* [TASK DESCRIPTION]: List every city named in the passage about Steinhaus during and after World War I.

* [SELECTED PASSAGE]:

In 1914 World War I broke out and Steinhaus went with his family to live in Vienna. He undertook military service in the Polish Legion and was involved in the Volhynia campaign as a gun crew commander in the 1st Regiment of Legionary Artillery. Following his discharge, he lived in Kraków. He relates in [41] how, despite the war, it was safe to walk in the Planty Gardens in Kraków in 1916:-
During one such walk I overheard the words "Lebesgue measure". I approached the park bench and introduced myself to the two young apprentices of mathematics. They told me they had another companion by the name of Witold Wilkosz, whom they extravagantly praised. The youngsters were Stefan Banach and Otto Nikodym. From then on we would meet on a regular basis, and ... we decided to establish a mathematical society.
The mathematical society which Steinhaus proposed was started as the Mathematical Society of Kraków and, shortly after the war ended, it became the Polish Mathematical Society. Steinhaus described the beginnings of the new mathematical society in [41] in a passage which tells us quite a lot about his life in Kraków at the time:-
As initiator of the idea, I made my room available for meetings and, as the first step in preparations, nailed an oilcloth blackboard to the wall. When the French manager of the boarding house saw what I had done, she was terrified - what was the proprietor going to say? I calmed her down reminding her that the owner of the building was my uncle's brother-in-law, and she forgave my transgression. However, I had made a mistake. Mr L took the position of a traditional, hard-nosed landlord and was unmoved by the lofty goal the blackboard was supposed to serve. The society expanded - it was the first ray of light of this kind in Poland.
Also at this time Steinhaus started a collaboration with Banach and their first joint work Sur la convergence en moyenne de séries de Fourier (1918) was completed in 1916. He married Stefania Szmosz (1896-1983), the daughter of the railway engineer Marek Szmosz and his wife Pepka Grünwald. Stefania had been born in Kraków on 2 May 1896. Hugo and Stefania Steinhaus had a daughter Lidka Joanna Steinhaus (1919-2000) who was born in Lwów on 6 April 1919.

* [DATA SEGMENT]:
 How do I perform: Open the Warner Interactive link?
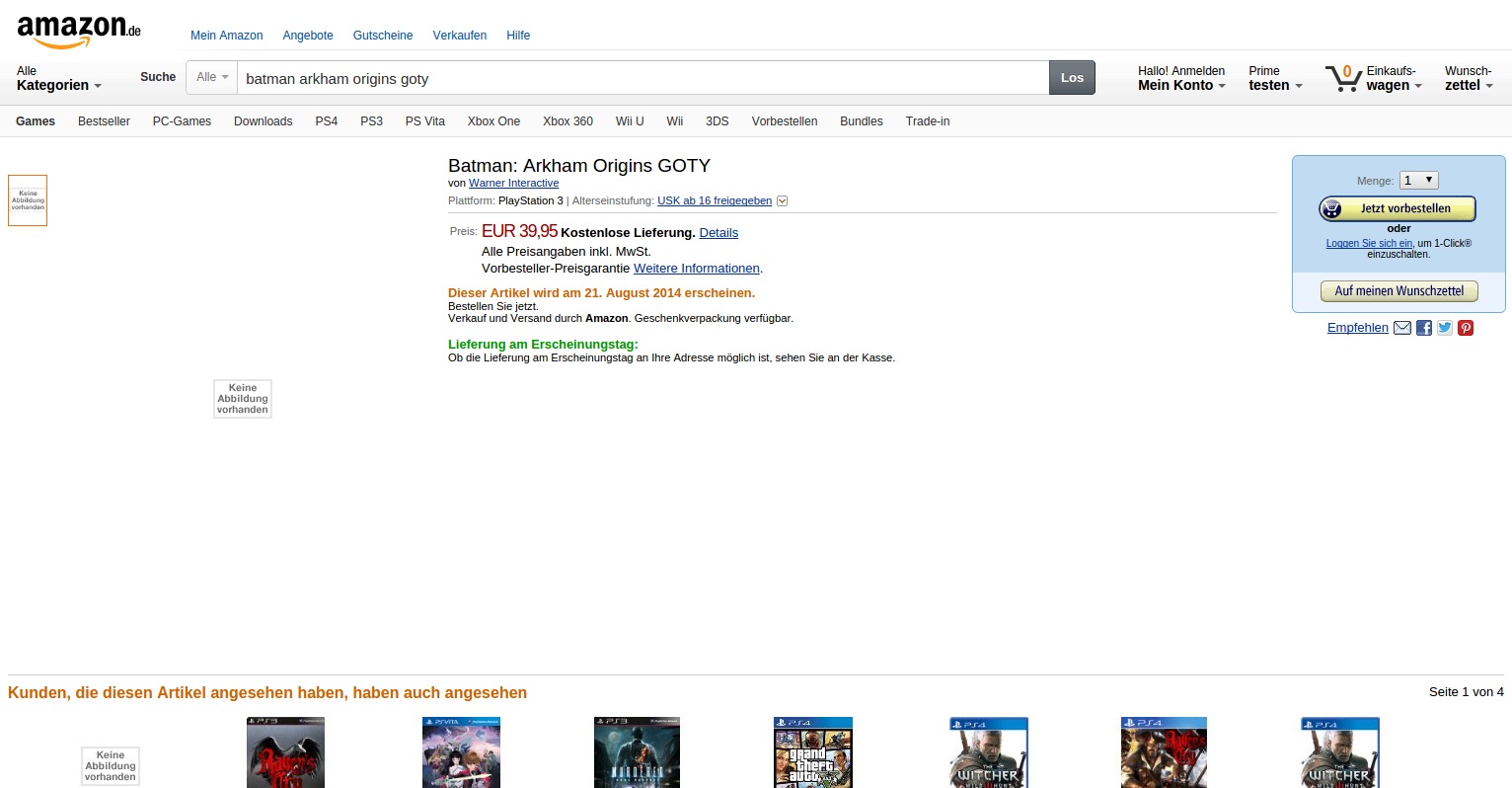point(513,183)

* [EXERCISE ANSWER]: Vienna, Kraków, Lwów